» Yapılacak Görev: Aşağıdaki haber metninin "30 Mayıs’ta Gazimağusa’daki Silver Beach Sahili’nde ölü bulunan" kısmından "ve şüphelerin odağında." kısmına kadar olan bölümünü, "polis mensubu" ifadesini "emniyet mensubu" ile değiştirerek yeniden yazar mısın?

» Belge Bölümü:
----
Ahsen'in arkadaşı Hande Şahin imzalamadığı sözlü ifadesini MYK Haber'e gönderdi

23 Haziran 2025

Güncelleme: 25 Haziran 2025

A
A

Ailenin "Her şeyi biliyorsun" dediği Ahsen'in arkadaşı Hande Şahin, polise verdiği ancak resmi tutanağa eksik ve hatalı geçirildiği için imzalamadığını söylediği sözlü ifadesini MYK Haber'e gönderdi.

ZgotmplZ MYK

30 Mayıs’ta Gazimağusa’daki Silver Beach Sahili’nde ölü bulunan 26 yaşındaki Ahsen Nur Kilitçioğlu'nun ölümüne ilişkin sis perdesi hala aralanamadı.

Kilitçioğlu'nun erkek arkadaşı olduğu belirtilen polis mensubu ise iddiaların ve şüphelerin odağında.

Ailenin ve yakın çevresinin iddiasına göre olay "cinayet" ve erkek arkadaşı baş şüpheli.

Etkin soruşturma talebine rağmen polis, "olayın cinayet olduğu veya olayın herhangi bir kişi tarafından gerçekleştirildiğine dair bulgu ve şahadetin mevcut olmadığı" konusunda ısrarcı.

İddialara ve geçmişteki şikayetlere rağmen Kilitçioğlu'nun erkek arkadaşı soruşturmaya dahil edilmedi, olaydan sonra terfi ettirildi.

19 Haziran Perşembe akşamı Ahsen Nur Kilitçioğlu'nun hayatını kaybettiği yerde düzenlenen anma etkinliğinde ise, soruşturmaya etki edebilecek yeni iddialar dile getirilmişti.

26 yaşındaki Ahsen Nur Kilitçioğlu, 30 Mayıs’ta Gazimağusa’daki Silver Beach Sahili’nde ölü bulunmuştu. Kilitçioğlu'nun ailesi, kızlarının erkek arkadaşı olduğunu belirttikleri polis mensubu tarafından öldürüldüğünü öne sürüyor. Ailenin etkin bir soruşturma talebinde bulunduğu Polis Genel Müdürlüğü'nden 11 Haziran'da yapılan açıklamada, yapılan incelemeler neticesinde olayın cinayet olduğu veya olayın herhangi bir kişi tarafından gerçekleştirildiğine dair bulgu ve şahadetin mevcut olmadığı belirtilmişti.

Anmada, ailenin "Her şeyi biliyorsun, belki de son kez konuşacaksın, bu senin borcun" diyerek açıklama yapmasını istedikleri Kilitçioğlu'nun yakın arkadaşlarından Hande Şahin ise, o gün konuşmamıştı. Ancak Şahin, olay sonrası polise verdiği sözlü  ifadesini MYK Haber'e gönderdi.
----
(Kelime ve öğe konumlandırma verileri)
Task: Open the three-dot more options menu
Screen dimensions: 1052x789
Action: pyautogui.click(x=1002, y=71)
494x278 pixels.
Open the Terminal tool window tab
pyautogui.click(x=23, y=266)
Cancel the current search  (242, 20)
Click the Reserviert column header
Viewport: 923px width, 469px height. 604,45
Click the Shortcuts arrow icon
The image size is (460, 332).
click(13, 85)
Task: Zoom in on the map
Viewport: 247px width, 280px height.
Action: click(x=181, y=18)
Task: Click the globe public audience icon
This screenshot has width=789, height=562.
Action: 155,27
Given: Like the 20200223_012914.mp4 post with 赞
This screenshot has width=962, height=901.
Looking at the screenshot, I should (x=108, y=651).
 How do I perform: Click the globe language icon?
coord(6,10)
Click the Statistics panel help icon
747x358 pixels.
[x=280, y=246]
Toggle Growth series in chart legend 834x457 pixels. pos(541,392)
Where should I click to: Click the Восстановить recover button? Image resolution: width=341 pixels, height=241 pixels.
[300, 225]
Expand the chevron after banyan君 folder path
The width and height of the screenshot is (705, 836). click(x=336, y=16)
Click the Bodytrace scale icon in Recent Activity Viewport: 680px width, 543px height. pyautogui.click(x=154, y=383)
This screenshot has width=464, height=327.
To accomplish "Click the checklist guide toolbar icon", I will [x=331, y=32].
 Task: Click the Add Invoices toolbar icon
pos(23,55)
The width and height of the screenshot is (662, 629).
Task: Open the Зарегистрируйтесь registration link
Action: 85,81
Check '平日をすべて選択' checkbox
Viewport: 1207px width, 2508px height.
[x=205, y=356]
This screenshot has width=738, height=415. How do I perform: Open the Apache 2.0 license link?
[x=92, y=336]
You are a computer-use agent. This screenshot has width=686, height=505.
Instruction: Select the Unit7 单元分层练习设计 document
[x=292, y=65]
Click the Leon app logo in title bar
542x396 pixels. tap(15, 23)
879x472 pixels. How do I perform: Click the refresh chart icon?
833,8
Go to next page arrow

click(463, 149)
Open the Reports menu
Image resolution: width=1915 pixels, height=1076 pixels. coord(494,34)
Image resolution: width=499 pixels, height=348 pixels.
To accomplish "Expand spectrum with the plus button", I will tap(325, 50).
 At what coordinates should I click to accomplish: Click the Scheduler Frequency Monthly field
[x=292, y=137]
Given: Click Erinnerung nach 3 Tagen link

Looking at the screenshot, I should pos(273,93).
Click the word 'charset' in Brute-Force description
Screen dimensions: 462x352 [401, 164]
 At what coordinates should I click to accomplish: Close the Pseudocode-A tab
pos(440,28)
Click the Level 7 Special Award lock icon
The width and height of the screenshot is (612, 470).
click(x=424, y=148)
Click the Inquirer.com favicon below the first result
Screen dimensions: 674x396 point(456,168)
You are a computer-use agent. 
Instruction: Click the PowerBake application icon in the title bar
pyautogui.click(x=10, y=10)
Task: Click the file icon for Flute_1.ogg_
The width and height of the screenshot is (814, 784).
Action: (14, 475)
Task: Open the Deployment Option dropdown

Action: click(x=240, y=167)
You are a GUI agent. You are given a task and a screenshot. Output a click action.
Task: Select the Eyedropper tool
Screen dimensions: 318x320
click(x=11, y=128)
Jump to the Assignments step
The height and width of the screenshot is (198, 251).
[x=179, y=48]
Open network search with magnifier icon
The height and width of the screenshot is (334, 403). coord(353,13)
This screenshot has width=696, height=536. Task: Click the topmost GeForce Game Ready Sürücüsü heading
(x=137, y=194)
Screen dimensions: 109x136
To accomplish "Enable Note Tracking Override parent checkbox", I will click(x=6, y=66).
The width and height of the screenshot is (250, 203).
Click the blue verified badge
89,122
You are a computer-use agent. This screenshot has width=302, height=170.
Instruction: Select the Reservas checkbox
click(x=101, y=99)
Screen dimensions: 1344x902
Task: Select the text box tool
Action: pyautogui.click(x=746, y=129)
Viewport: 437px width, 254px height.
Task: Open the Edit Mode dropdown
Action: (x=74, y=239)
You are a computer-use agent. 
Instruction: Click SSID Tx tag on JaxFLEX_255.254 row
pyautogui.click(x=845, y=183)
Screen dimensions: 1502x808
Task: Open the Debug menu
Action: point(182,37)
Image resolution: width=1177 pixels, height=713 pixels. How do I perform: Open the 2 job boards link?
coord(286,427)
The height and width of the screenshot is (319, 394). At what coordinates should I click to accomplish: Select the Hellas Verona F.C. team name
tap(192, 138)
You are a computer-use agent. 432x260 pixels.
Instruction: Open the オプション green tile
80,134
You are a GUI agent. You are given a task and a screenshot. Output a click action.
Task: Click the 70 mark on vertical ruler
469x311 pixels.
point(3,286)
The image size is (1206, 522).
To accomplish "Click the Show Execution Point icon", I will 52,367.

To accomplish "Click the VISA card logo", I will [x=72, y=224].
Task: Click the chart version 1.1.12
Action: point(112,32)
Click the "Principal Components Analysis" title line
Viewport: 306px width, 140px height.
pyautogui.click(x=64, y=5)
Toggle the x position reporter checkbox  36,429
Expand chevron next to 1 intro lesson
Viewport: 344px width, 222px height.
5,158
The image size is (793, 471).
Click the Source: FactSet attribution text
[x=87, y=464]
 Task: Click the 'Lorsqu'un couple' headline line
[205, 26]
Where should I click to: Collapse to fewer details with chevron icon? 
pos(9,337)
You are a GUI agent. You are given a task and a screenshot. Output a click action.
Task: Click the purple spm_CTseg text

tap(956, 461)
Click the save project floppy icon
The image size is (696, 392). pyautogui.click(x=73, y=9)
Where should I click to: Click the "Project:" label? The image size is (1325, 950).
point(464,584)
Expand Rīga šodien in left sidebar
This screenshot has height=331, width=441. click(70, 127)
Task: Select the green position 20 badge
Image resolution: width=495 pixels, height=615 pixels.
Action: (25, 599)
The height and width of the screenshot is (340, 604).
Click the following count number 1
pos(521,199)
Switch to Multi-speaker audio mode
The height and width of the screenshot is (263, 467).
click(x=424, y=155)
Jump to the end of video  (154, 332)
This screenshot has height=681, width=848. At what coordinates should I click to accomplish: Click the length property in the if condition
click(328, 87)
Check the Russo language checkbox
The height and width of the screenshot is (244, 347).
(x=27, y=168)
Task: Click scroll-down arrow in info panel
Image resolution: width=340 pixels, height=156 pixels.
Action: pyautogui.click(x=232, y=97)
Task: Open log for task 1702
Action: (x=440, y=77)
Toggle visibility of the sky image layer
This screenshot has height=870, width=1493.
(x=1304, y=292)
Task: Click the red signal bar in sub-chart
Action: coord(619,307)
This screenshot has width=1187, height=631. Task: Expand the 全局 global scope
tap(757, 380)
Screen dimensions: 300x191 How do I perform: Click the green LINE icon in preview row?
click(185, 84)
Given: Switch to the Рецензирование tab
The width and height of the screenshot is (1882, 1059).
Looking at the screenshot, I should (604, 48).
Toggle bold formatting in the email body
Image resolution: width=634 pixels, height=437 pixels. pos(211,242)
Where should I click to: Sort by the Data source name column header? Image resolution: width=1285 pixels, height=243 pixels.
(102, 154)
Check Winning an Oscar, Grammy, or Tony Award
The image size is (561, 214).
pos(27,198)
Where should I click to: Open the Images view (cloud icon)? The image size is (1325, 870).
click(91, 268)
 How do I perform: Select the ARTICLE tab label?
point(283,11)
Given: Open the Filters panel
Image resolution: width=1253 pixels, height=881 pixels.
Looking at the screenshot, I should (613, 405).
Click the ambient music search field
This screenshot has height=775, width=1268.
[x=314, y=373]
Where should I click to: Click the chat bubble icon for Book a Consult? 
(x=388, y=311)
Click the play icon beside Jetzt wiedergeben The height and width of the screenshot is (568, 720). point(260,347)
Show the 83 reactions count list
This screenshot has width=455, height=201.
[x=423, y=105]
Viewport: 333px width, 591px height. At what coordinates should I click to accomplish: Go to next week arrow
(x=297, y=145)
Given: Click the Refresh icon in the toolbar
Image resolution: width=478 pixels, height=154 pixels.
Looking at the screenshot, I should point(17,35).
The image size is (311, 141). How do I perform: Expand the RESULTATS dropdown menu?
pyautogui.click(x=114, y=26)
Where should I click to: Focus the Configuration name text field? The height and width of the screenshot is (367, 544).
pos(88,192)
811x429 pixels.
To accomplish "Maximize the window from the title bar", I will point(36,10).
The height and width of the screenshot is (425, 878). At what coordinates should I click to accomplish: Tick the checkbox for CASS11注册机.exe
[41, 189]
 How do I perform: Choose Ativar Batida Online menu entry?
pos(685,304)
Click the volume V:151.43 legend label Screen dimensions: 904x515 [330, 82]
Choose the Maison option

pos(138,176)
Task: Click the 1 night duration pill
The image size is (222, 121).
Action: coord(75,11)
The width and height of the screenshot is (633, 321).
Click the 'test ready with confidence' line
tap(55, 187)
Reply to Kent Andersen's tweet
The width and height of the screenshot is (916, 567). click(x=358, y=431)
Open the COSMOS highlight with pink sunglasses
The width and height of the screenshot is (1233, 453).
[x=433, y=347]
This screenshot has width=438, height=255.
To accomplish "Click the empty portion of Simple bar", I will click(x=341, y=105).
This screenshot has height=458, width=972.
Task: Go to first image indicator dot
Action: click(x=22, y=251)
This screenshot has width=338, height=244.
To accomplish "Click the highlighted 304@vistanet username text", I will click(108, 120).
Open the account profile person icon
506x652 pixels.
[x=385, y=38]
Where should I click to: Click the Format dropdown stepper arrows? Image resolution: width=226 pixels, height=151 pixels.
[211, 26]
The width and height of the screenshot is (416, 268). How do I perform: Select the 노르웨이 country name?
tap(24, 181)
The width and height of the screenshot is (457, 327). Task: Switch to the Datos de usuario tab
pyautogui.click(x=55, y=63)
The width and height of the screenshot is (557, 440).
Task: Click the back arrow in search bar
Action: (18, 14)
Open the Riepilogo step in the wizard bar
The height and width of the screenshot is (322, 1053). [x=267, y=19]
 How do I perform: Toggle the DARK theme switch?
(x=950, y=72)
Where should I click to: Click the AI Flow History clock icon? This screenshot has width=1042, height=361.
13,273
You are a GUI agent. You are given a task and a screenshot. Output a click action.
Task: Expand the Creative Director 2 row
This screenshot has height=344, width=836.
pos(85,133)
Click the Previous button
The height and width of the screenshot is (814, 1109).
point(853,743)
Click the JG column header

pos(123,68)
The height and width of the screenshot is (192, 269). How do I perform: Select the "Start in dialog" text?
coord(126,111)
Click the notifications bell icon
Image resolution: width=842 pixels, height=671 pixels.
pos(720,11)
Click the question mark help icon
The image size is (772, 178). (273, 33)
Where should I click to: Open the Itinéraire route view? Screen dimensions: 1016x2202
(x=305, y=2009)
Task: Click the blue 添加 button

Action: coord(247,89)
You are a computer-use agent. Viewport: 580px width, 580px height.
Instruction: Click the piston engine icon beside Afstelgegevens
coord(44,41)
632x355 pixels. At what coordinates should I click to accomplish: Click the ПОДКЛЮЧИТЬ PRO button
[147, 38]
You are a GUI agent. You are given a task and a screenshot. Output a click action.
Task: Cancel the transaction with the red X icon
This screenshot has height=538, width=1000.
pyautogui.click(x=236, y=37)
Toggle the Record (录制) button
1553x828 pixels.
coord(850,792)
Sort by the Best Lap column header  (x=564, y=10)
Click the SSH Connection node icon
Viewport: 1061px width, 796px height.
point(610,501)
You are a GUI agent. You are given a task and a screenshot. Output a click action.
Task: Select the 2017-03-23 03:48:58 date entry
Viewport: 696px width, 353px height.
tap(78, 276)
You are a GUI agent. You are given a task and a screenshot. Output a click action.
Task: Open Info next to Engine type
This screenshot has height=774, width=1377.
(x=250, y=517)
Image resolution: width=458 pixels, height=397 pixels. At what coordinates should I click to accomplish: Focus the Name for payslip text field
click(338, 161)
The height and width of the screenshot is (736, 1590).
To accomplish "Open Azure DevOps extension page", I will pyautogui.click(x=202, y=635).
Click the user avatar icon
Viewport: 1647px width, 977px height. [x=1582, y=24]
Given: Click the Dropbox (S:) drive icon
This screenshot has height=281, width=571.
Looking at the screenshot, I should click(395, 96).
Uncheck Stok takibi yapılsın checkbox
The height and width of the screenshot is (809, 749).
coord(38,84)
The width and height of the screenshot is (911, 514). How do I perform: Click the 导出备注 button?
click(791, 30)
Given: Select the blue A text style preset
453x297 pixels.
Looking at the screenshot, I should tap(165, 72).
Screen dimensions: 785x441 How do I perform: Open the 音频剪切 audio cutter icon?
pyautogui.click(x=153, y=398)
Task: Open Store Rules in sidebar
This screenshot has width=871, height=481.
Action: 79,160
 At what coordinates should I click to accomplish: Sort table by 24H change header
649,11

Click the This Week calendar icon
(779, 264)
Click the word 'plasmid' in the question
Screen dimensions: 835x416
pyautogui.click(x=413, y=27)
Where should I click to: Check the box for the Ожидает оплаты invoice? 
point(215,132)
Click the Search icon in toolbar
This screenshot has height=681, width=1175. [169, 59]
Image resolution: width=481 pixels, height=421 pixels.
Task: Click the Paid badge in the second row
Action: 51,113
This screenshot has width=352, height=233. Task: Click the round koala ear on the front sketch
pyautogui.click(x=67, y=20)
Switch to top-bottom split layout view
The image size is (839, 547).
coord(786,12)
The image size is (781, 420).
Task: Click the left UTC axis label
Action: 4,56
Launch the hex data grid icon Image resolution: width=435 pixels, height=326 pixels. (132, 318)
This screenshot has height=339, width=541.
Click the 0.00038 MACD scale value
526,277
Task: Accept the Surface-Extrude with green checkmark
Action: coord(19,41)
----
» Alıştırma Sonucu:
30 Mayıs’ta Gazimağusa’daki Silver Beach Sahili’nde ölü bulunan 26 yaşındaki Ahsen Nur Kilitçioğlu'nun ölümüne ilişkin sis perdesi hala aralanamadı.

Kilitçioğlu'nun erkek arkadaşı olduğu belirtilen emniyet mensubu ise iddiaların ve şüphelerin odağında.